-- What is being asked --
Return, word for word, the part of the C++ return-object text below that runs from "Imagine now that" up to and including "vector_to_deque(const std::vector<T> &vect)".

-- Text segment --
Imagine now that we can know if the target object is already
constructed and we can construct or prepare the returned object.

   template<class T>
   std::deque<T> vector_to_deque(const std::vector<T> &vect)
   {
      if(std::return_object_constructed){
         //Target constructed, just assign to try to reuse storage
         std::return_object.assign(vect.begin, vect.end());
      }
      else{
         //Initialize return object with a constructor
         std::return_object(vect.begin, vect.end());
      }
      return std::return_object;
   }

   int main ()
   {
      std::vector<int> vect1 (/*Fill vector*/);
      std::vector<int> vect2 (/*Fill vector*/);

      //...
      //some other operations
      //...

      //This is optimal. Just one deque is constructed
      std::deque<int> deque = vector_to_deque(vect1);

      //This is also optimal. If deque has enough storage we
      //have no allocation. Even if there is no enouth storage
      //the deque will just allocate additional new buffers
      //until it can hold the new values, reusing old buffers.

-- Data items --
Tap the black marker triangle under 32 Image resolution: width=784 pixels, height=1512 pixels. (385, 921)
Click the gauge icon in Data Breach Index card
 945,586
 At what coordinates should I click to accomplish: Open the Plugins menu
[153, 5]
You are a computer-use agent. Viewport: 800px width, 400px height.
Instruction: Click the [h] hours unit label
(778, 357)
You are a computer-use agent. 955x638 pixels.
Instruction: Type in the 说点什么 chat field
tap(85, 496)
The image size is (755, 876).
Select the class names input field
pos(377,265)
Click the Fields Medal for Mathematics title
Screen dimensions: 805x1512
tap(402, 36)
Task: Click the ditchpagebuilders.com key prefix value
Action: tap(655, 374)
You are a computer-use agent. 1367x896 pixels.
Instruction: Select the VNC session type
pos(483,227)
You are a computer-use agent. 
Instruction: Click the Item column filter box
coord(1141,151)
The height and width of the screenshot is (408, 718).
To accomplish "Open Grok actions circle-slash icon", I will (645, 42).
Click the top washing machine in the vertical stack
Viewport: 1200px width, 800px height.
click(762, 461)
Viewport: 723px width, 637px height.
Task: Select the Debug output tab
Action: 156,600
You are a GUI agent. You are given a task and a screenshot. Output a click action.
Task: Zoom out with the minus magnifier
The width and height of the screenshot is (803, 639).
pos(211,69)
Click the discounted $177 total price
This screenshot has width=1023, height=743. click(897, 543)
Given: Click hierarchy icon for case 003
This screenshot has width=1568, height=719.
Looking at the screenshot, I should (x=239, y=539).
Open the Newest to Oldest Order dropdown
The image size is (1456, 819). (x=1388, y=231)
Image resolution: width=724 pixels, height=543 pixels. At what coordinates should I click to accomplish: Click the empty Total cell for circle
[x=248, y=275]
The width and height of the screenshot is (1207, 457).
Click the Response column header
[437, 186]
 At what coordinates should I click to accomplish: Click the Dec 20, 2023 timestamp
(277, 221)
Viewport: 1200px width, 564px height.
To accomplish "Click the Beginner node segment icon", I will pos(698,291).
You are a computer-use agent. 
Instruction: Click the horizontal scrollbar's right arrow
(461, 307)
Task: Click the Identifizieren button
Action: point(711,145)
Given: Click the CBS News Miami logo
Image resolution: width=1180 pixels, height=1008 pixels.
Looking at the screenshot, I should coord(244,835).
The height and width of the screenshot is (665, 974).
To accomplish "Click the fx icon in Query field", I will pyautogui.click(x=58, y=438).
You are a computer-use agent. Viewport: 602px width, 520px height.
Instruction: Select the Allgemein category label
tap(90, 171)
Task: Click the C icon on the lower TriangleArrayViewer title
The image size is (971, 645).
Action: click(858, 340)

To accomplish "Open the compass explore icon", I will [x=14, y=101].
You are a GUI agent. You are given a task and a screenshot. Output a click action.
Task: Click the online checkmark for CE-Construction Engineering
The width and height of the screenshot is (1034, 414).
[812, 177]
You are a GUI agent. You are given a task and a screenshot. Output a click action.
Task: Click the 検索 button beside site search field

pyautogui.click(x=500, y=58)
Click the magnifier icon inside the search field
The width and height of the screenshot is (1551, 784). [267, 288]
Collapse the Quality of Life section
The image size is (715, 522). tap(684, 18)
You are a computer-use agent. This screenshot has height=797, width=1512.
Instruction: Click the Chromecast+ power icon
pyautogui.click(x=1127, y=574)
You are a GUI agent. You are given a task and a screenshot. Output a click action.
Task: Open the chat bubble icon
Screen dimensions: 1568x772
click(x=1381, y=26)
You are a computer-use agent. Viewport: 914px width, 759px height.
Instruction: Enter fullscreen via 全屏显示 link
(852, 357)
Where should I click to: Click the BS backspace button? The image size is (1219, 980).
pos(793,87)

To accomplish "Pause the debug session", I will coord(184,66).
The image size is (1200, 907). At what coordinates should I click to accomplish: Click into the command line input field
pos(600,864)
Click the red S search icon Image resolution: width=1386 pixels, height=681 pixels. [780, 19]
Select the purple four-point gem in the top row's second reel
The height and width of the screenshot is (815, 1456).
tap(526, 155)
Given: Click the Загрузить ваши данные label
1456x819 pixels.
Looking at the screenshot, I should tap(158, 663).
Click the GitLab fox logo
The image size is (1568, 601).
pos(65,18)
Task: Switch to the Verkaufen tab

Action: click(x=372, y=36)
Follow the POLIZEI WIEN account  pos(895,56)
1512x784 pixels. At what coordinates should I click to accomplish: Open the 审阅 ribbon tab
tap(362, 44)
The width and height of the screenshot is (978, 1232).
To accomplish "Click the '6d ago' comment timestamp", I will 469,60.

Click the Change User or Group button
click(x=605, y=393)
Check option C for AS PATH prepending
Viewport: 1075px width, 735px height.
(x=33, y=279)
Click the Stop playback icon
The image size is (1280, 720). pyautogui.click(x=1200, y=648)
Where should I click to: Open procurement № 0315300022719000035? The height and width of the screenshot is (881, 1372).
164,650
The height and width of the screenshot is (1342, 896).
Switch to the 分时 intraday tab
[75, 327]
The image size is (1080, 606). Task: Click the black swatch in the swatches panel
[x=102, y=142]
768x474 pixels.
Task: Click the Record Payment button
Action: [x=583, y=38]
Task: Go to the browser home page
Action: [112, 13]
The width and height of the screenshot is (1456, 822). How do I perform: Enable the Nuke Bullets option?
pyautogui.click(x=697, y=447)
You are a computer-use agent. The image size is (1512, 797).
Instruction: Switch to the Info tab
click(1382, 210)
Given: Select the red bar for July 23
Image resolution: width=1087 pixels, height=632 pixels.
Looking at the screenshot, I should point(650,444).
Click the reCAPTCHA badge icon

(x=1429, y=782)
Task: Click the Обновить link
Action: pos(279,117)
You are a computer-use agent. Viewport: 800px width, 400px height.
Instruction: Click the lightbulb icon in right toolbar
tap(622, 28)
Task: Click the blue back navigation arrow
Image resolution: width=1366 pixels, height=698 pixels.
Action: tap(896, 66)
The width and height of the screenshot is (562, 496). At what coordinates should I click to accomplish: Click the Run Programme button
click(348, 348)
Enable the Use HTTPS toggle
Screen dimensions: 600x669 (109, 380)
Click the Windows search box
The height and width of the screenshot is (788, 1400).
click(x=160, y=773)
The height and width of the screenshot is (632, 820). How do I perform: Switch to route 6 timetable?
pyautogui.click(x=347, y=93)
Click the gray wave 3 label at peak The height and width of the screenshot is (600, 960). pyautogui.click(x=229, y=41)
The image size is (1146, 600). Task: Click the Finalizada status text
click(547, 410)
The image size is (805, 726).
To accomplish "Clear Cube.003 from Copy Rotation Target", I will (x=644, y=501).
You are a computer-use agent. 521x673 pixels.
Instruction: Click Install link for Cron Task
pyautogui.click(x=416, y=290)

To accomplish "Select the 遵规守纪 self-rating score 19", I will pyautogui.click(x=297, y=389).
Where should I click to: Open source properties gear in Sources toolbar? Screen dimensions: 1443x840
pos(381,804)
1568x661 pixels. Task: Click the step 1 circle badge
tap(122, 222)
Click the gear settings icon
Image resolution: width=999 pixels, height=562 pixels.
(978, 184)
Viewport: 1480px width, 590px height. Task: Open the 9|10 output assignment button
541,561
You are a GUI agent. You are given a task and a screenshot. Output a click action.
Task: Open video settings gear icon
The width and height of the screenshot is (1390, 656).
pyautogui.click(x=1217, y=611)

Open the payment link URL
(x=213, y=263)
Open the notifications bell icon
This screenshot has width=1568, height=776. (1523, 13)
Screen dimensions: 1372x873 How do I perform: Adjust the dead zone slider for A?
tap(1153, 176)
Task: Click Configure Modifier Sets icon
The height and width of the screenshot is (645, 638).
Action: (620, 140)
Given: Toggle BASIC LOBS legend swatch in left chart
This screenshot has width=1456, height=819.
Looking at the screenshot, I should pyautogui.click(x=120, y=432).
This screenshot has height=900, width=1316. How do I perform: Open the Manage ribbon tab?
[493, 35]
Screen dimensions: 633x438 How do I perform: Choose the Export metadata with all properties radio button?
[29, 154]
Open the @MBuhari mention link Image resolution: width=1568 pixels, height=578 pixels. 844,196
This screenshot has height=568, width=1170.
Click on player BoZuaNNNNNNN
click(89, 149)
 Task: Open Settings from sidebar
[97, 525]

-- Result --
Imagine now that we can know if the target object is already
constructed and we can construct or prepare the returned object.

   template<class T>
   std::deque<T> vector_to_deque(const std::vector<T> &vect)